Sep 26, 2009

Re-Supply Problems in Afghanistan

Military Supply Line Threatened By Taliban

By Associated Press
September 26, 2009

POL-I-KUMRI, Afghanistan — Growing Taliban influence in northern Afghanistan is threatening a new military supply line painstakingly negotiated by the U.S., as rising violence takes hold on the one-time Silk Road route.

The north has deteriorated over just a few months, showing how quickly Taliban influence is spreading in a once peaceful area. Local officials say the Taliban are establishing a shadow government along the dilapidated road that ultimately could prevent vital supplies carried in hundreds of trucks every week from reaching the military.
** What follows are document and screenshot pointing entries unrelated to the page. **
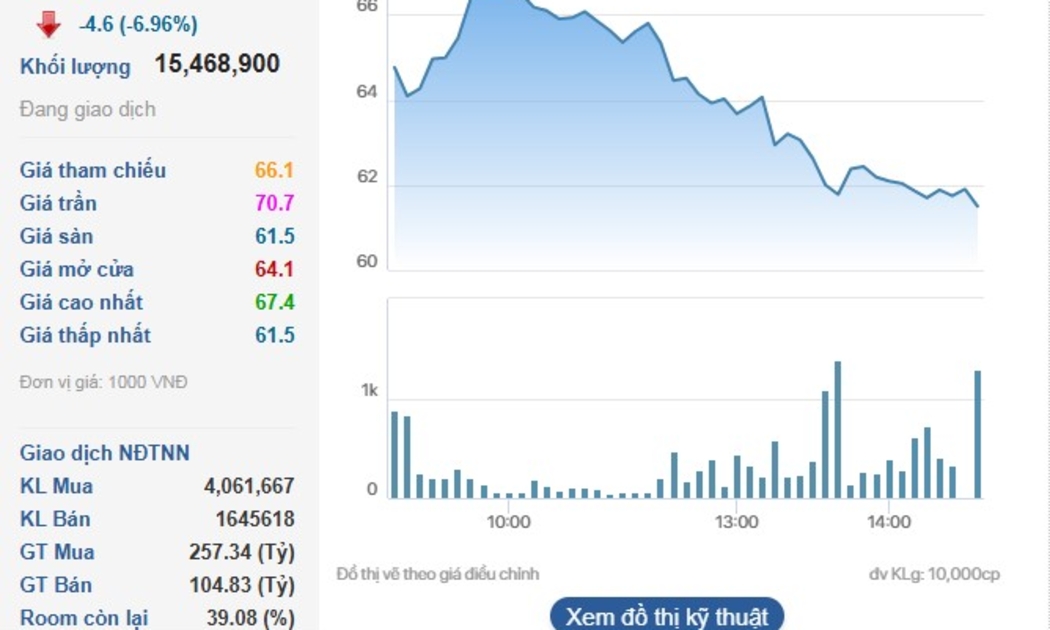Click the "Đang giao dịch" trading status text
The image size is (1050, 630).
88,109
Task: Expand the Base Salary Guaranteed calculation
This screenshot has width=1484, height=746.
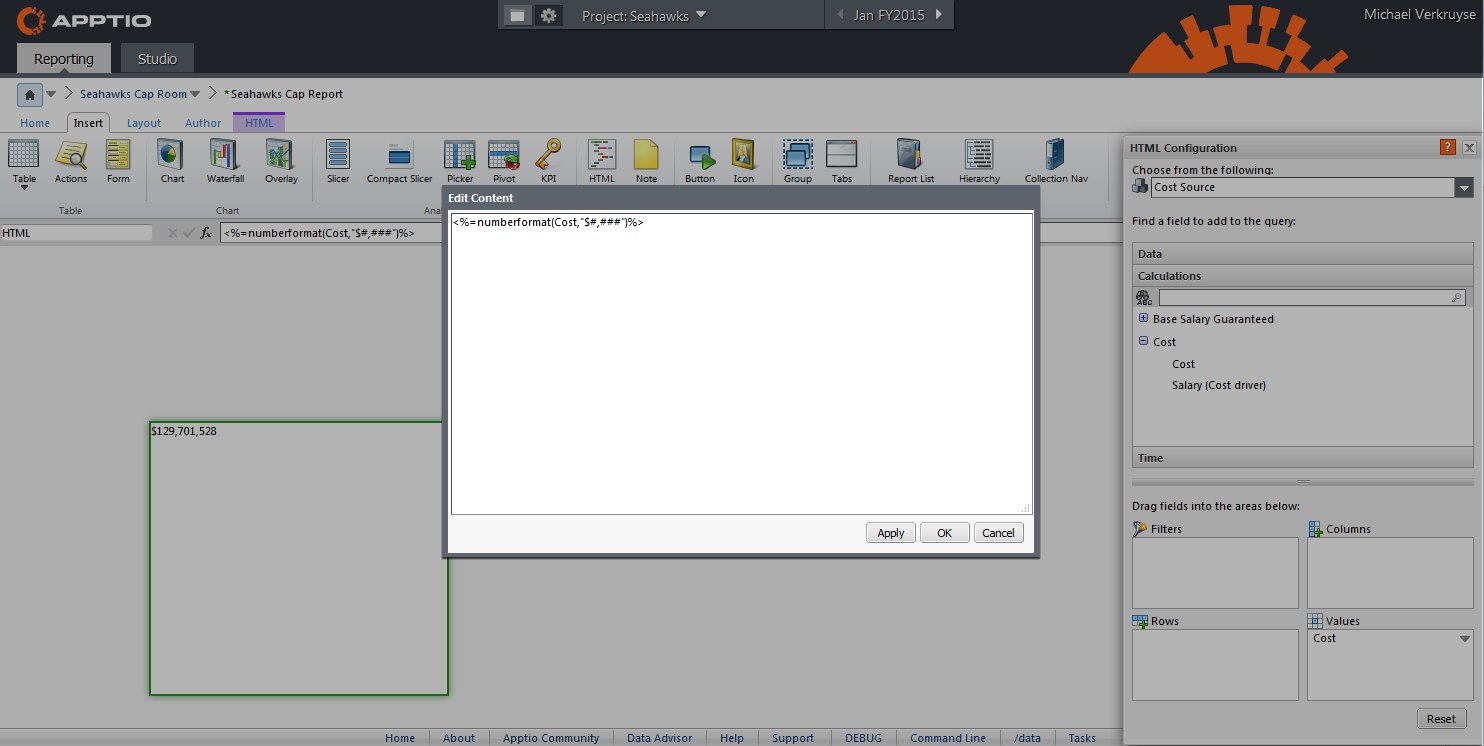Action: 1143,318
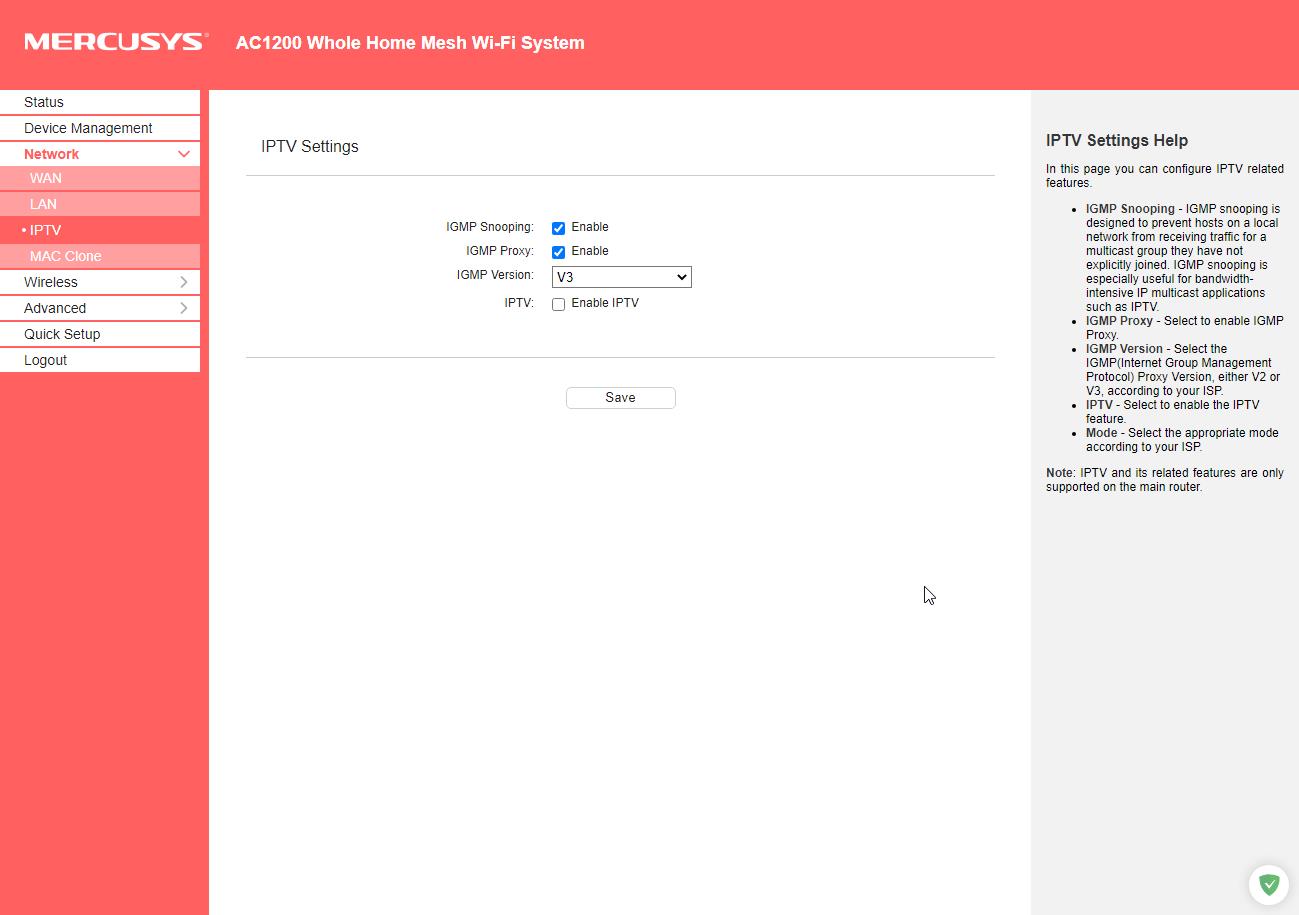Check the Enable IPTV checkbox

point(558,304)
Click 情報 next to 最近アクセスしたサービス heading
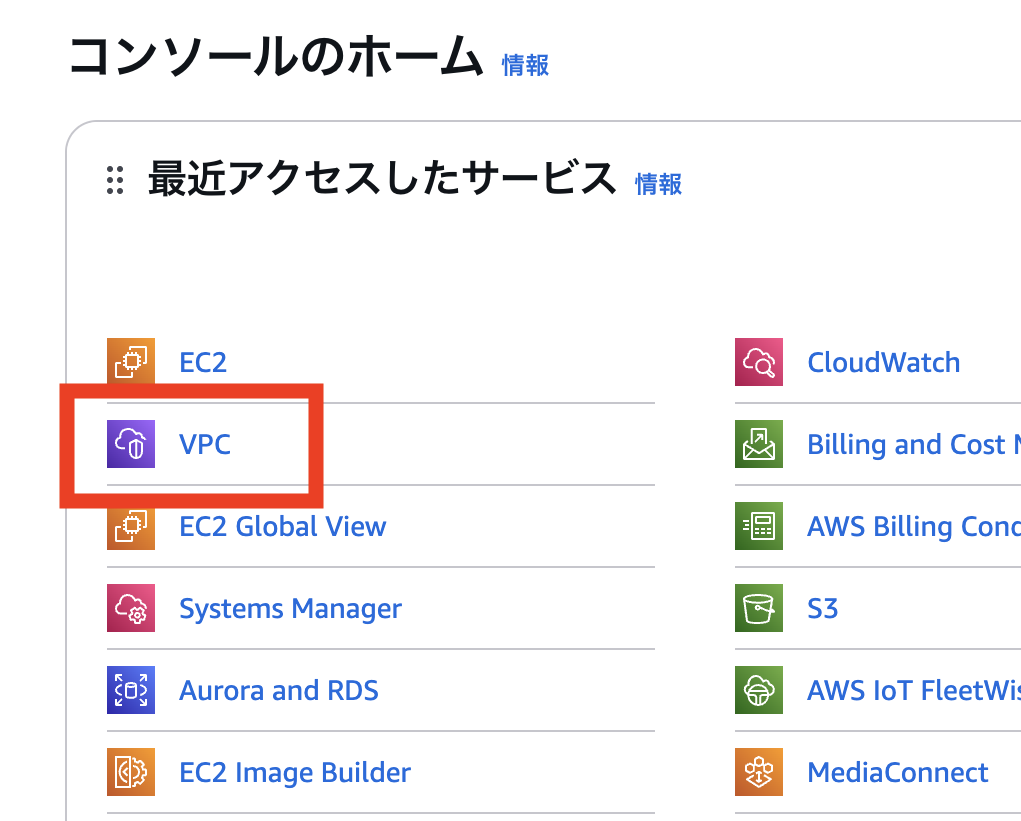Screen dimensions: 1021x821 pyautogui.click(x=659, y=184)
It also raises the danger that the supplies could end up in militant hands as fodder for suicide attacks.

People in Baghlan and Kunduz provinces complain that international forces, the government in Kabul and aid have passed them by in favor of more troublesome regions. Militants are taking advantage of that resentment, and control by either Afghan or international forces is slipping.

"For the past two to three years, it's deteriorated day by day," said Ahmad Jawid, 43, a car dealer who sat in the shade with a half-dozen friends watching the highway in Baghlan's provincial capital, Pol-i-Kumri. "The people are demoralized."

A young man in the group had an easy smile but spoke bitterly on Wednesday when asked about the Taliban.

"I'm engaged and I can't go to the village of my fiancee," said 23-year-old Farshad, who like many Afghans goes by only one name. The village fell to the Taliban before the wedding could be planned. "I'm going to wait for the situation to get worse or get better. Otherwise I'll have to become a Talib."

Just to the north, Kunduz province is home to the first leg of the highway. The full northern route, which starts in Europe and snakes through Central Asia to Afghanistan, was cobbled together by the U.S. earlier this year after Taliban violence repeatedly disrupted the two main Pakistani routes.

Local officials and analysts say the militants want to show they can control the north and take over the supplies. Taliban militants hijacked two fuel trucks on the highway on Sept. 4, and German forces in Kunduz called in an airstrike by U.S. fighter pilots, saying they feared the trucks could be used in suicide bombings. Thirty civilians and 69 armed Taliban died in the strike, according to a probe by an Afghan presidential commission.

"The mere fact that the trucks were hijacked, the mere fact that we had this level of challenge to the government's control and sovereignty to me shows we need an effort here," U.S. Gen. Stanley McChrystal said in a recent news conference.

Kunduz was among the last Taliban strongholds during the 2001 U.S. invasion that drove the Islamic government from power, and — until this year — had been relatively peaceful, despite a largely Pashtun population sympathetic to the militants. That began to change after the Taliban solidified control in the south as U.S. supply lines from Pakistan came under increasing attack.